The U-S Geological Survey initially said the temblor had a magnitude of 5.5 but has now revised that to 5.0.
The tremor was centred about 60 kilometres north of Ottawa in western Quebec but was felt as far away as Windsor, Ontario and also in parts of upstate New York and Vermont.
The quake seemed to last for about 30 seconds in Ottawa and rattled downtown buildings and government offices.
A spokesman for Prime Minister Harper says there are no immediate reports of damage or injury.
Mike White says Harper was enroute to the airport when the quake hit and didn't feel it at all.
But buildings across downtown Ottawa were evacuated and several Parliament buildings emptied.
A sitting of the Senate was disturbed, as were preparations by the P-M-O for this week's G-8 and G-20 summits.
A gaggle of senators and aides milled about the Parliament Hill lawn after the tremor.
Holly Rockbrune, 25, works for an insurance company. She was home for lunch when she began to notice something strange was happening.
"It was odd because I was in the kitchen making lunch and I could hear banging," Rockbrune said.
"I went into the living room and everything was rattling, but I didn't think much of it so I went back into the kitchen. It only lasted a few seconds."
Stephen Taylor, a political pundit in Ottawa, used his Twitter feed to describe what the tremors felt like.
"I was in an elevator when the earthquake hit," Taylor wrote. "Debris hitting the top of it, walls scraping ... fun stuff."
The website for the USGS displayed a map showing a recent event registering 5.5 magnitude had occurred near the Ontario-Quebec boundary. The USGS said the quake occurred at a depth of 19.2 kilometres.
Big quake for the area
It was one of the most significant quakes ever measured in the region, according to the organization.
The two largest quakes in western Quebec occurred in 1935 at magnitude 6.1 and in 1732 at a magnitude of 6.2, according to the agency.
It said earthquakes east of the Rocky Mountains, although less frequent than in the west, are typically felt over a much broader region.
The survey also said that east of the Rockies, an earthquake can be felt over an area as much as ten times larger than a similar magnitude earthquake on the west coast.
Hundreds of people were milling about on downtown Ottawa streets as the Parliament buildings emptied, along with the Prime Minister's Office across the street at the Langevin Block.

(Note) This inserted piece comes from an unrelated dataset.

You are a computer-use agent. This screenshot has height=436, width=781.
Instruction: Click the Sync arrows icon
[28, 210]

Buildings across downtown Ottawa were evacuated.
A sitting of the Senate was disturbed, as were preparations by the PMO for this week's G8 and G20 summits. PMO staff were forced out onto Wellington Street.

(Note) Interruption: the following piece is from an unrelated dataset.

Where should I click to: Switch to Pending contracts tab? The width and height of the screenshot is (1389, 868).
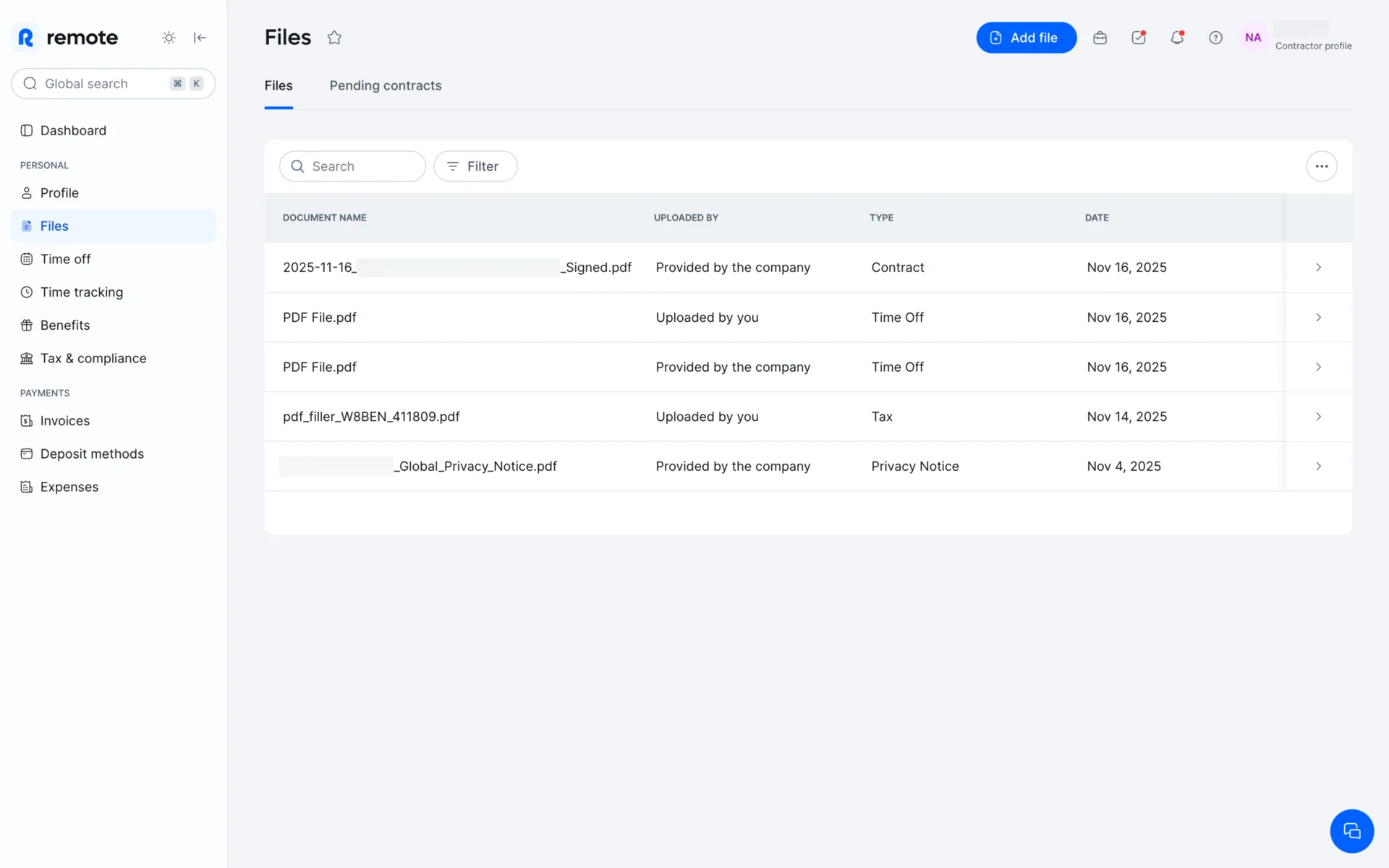[x=385, y=85]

Conservative Senator Lowell Murray said the massive chandeliers of the upper chamber began swaying during a mundane debate on energy issues.
"Initally we thought it might have been an airplane crashing into the building," Murray said.
"But we were standing around wondering what was going on. And I quickly realized it was an earthquake. And then everybody started shouting out, out, out."
Via trains stopped
Those travelling by train along the Quebec City-Windsor corridor were literally stopped in their tracks by the earthquake.
As per normal procedure, Via Rail had to suspend all train travel while it conducted inspections of its tracks.
As a result, passengers were forced to remain on trains with no word of when travel would resume.